Roda-gigante dos meus medos. Eu no parque na hora errada. Eu no parque quando o vento sopra. Eu no parque de pés descalços. A roda não cessa o giro. A roda não cessa uma ciranda vertical do céu ao inferno. A roda é lenta e atrasa os medos inquietos em cada cadeira. Eu pulando do alto com meus medos. A tontura da xícara com o café borbulhante do meu cotidiano. A tontura da xícara que gira para eu não perceber o momento da queimadura. A cabeça que cai na alça da xícara do meu cotidiano, dopada de antidepressivo, queimada de café passado. Eu correndo de pés descalços na madrugada do parque vazio.
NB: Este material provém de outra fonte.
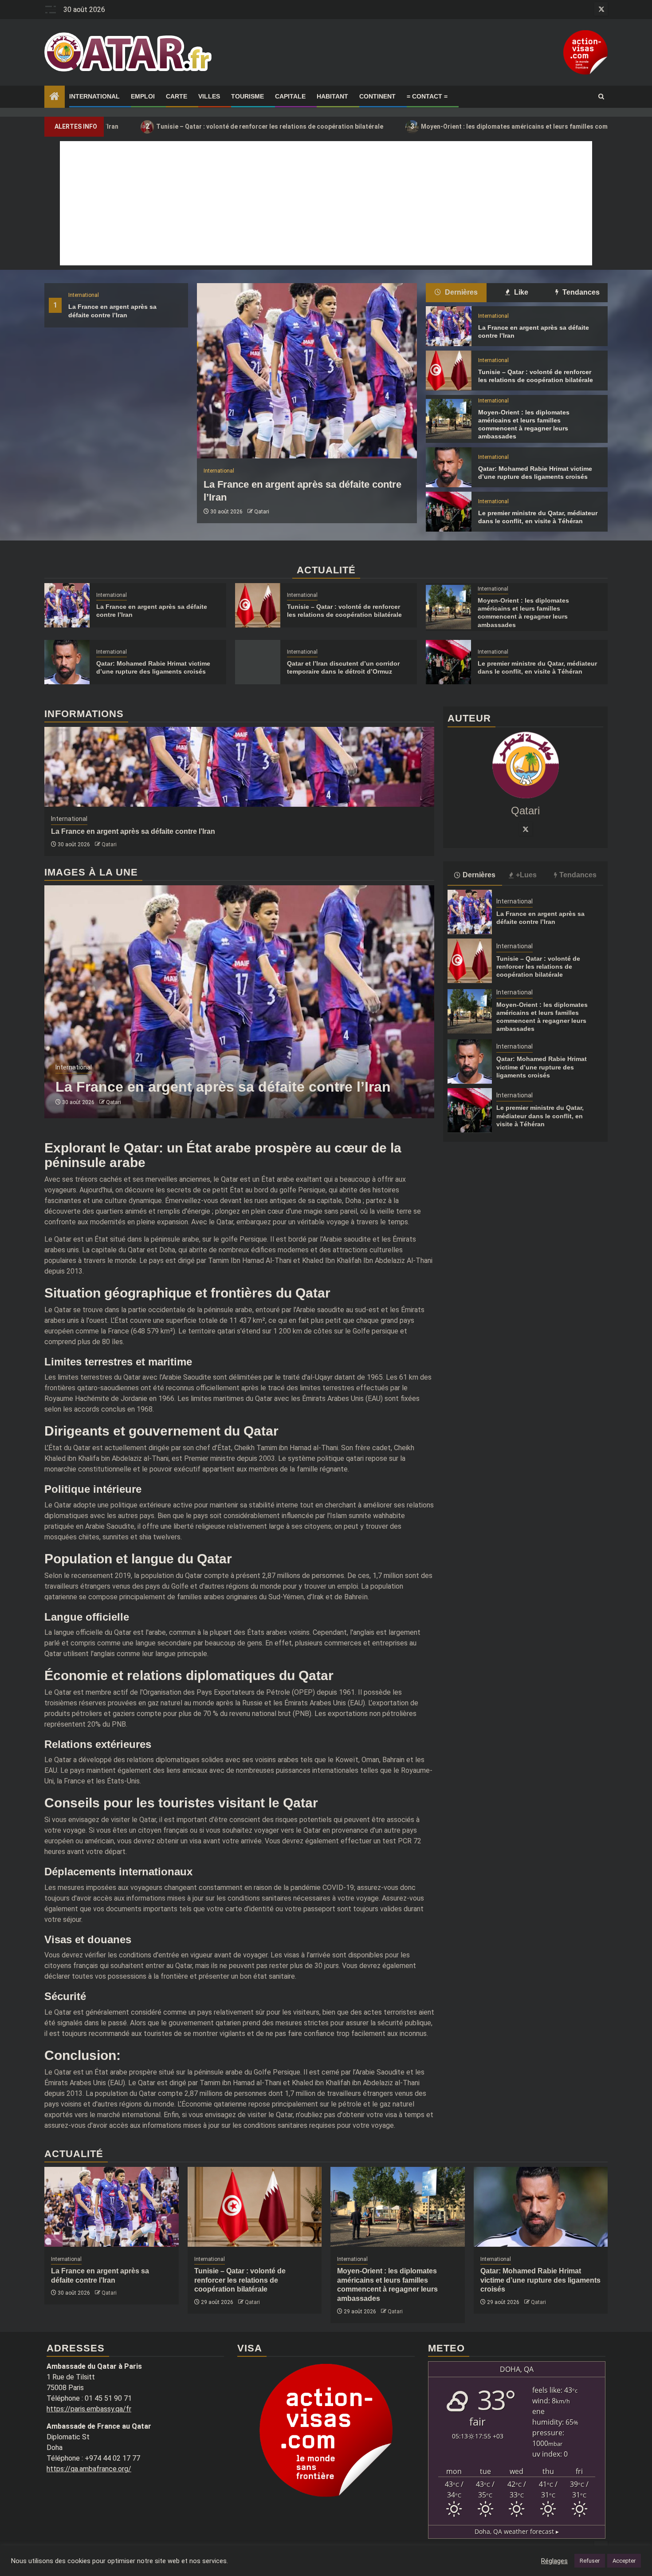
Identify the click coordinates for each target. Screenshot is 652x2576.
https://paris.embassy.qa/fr (89, 2409)
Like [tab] (520, 292)
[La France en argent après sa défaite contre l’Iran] (307, 370)
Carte (176, 96)
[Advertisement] (326, 203)
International (94, 96)
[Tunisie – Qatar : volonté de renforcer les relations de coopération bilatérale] (448, 371)
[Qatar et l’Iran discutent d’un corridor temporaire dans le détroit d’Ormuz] (257, 662)
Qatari (261, 512)
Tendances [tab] (580, 292)
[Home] (54, 97)
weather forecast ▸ (517, 2531)
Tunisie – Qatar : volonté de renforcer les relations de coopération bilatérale (166, 126)
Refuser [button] (590, 2560)
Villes (209, 96)
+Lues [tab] (526, 874)
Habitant (332, 96)
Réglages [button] (554, 2561)
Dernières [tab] (460, 292)
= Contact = (427, 96)
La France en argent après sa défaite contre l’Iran (133, 831)
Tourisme (247, 96)
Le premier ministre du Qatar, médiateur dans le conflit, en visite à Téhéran (540, 1115)
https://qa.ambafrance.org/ (89, 2469)
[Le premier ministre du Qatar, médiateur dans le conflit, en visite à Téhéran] (448, 512)
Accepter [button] (624, 2560)
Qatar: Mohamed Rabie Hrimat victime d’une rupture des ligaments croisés (541, 1066)
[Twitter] (525, 828)
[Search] (601, 96)
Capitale (290, 96)
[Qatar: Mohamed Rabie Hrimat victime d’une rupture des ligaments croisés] (448, 467)
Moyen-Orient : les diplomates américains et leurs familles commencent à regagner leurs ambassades (468, 126)
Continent (377, 96)
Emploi (143, 96)
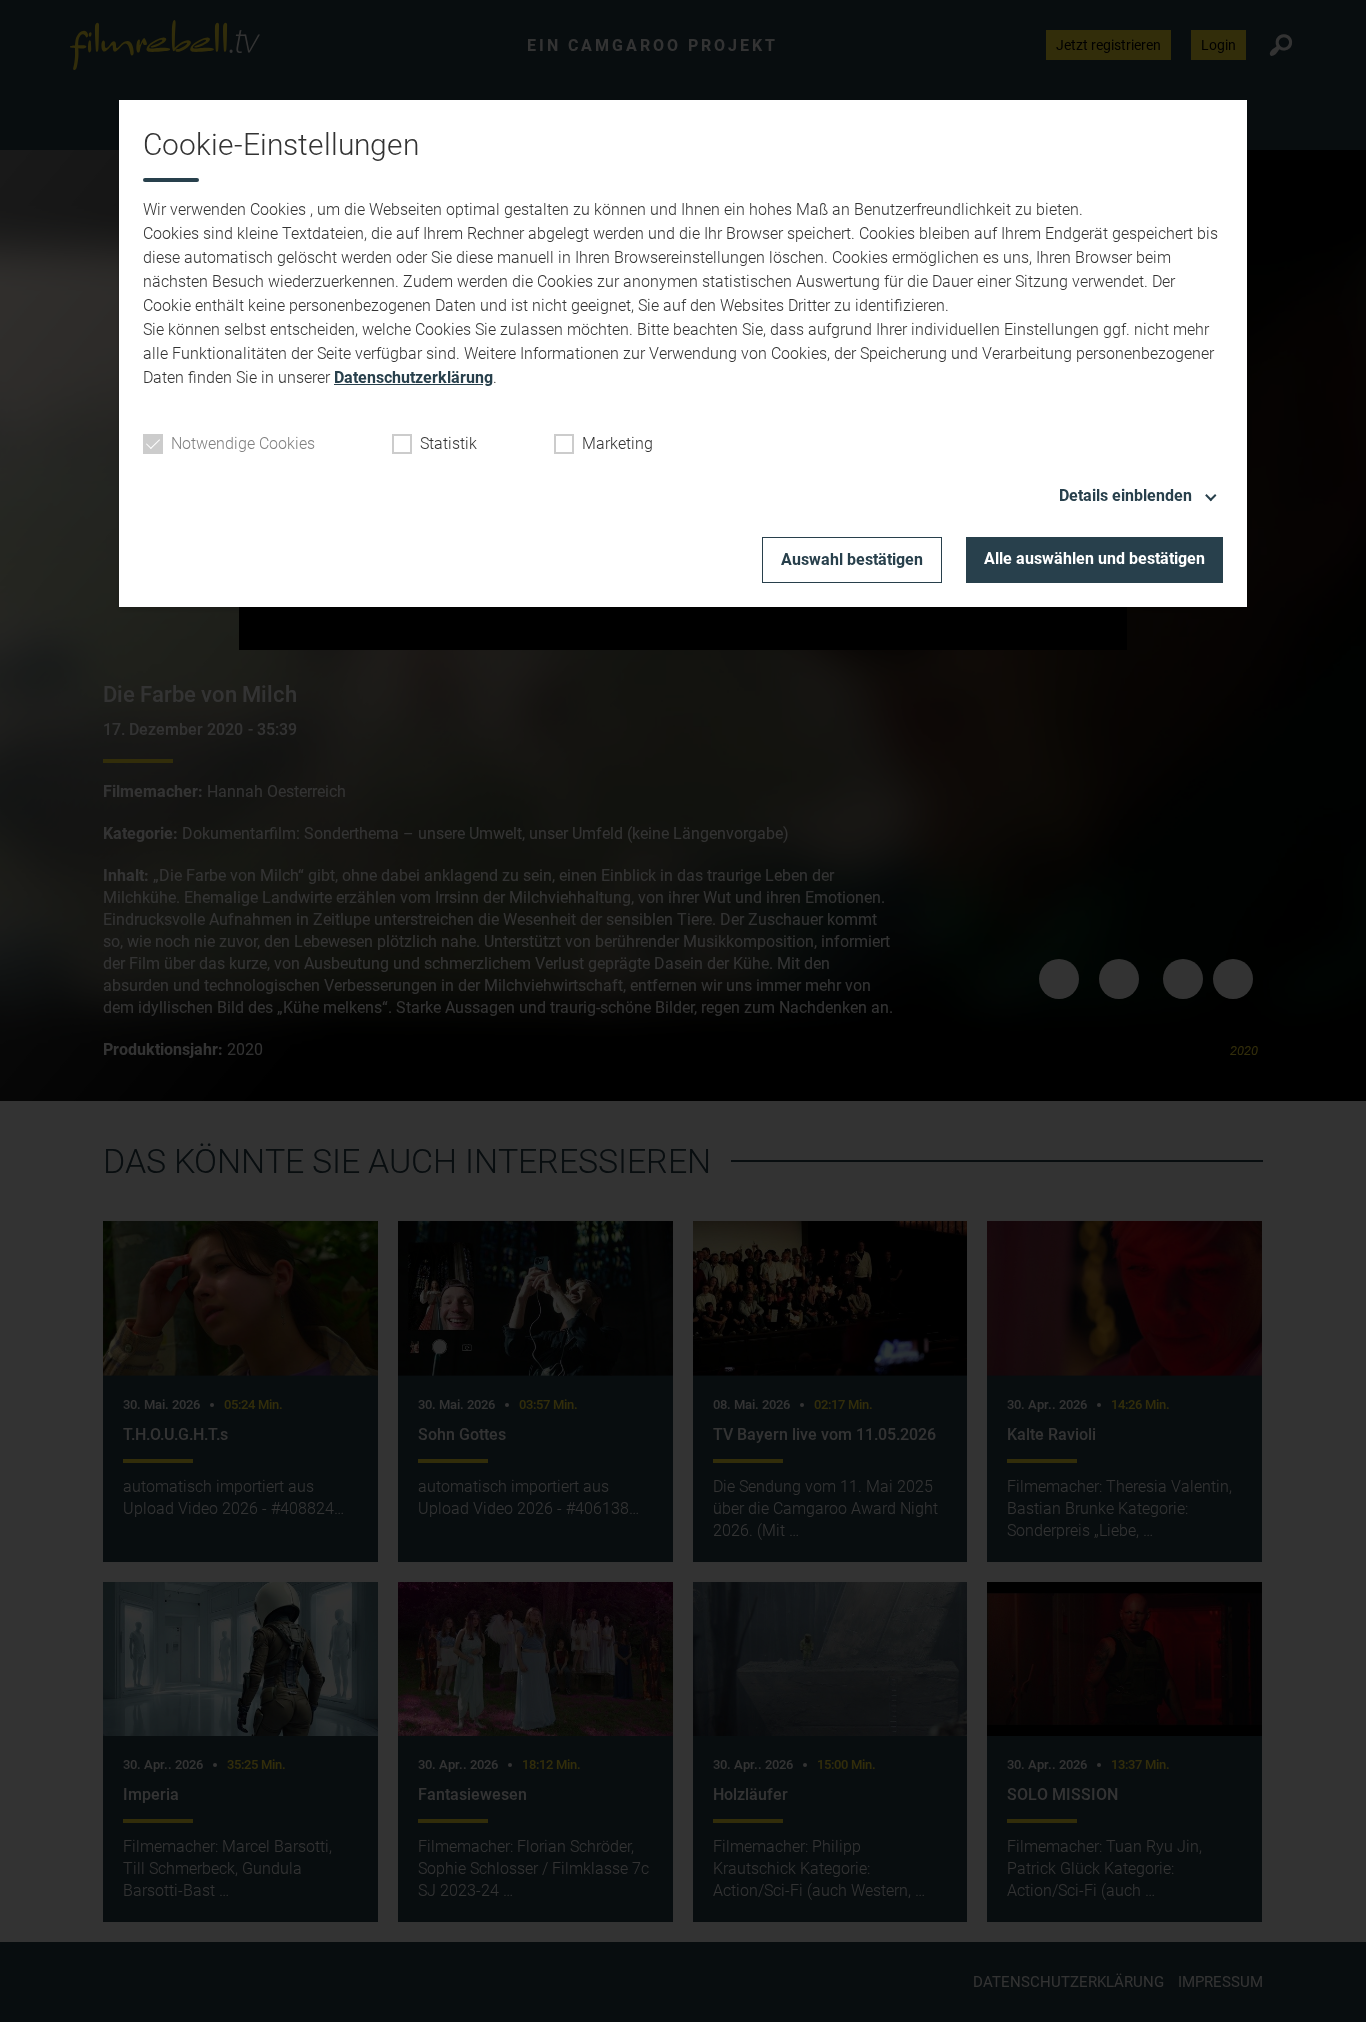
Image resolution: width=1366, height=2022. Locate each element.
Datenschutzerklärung (413, 377)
Eu no carro que desfere os golpes dos meus sonhos não localizados. Eu recebendo o sangue na boca como quem recebe uma única coisa na boca na hora da fome. Eu ligada aos cabos de uma pane elétrica silenciosa que ilumina o acidente num disfarce de brincadeira, as risadas do meu corpo destroçado, as risadas das pessoas que já morreram destroçadas em outros carros em pane. Eu procurando quem desliga os brinquedos. Eu procurando a saída do parque. Eu encontrando apenas a entrada do parque. A montanha russa da roleta da máfia escondida no parque. A montanha para que eu erga como um atlas hipnótico no parque. A Rússia gelada da minha queda do alto. O pino da montanha russa sabotado. Eu caindo no barco de um pirata nojento e apaixonado. Eu sequestrada num barco sem mar. Eu enjoada pela falta de ondas do mar. Eu apaixonada pelo pirata sujo do barco. Eu correndo no parque, eu no palco do mágico. Eu saindo de uma cartola apertada, marcada na pele, amassada no peito. Eu girando a esperar as facas jogadas das mãos de um cretino com bandana dourada. Eu deitada esperando que me cortem ao meio.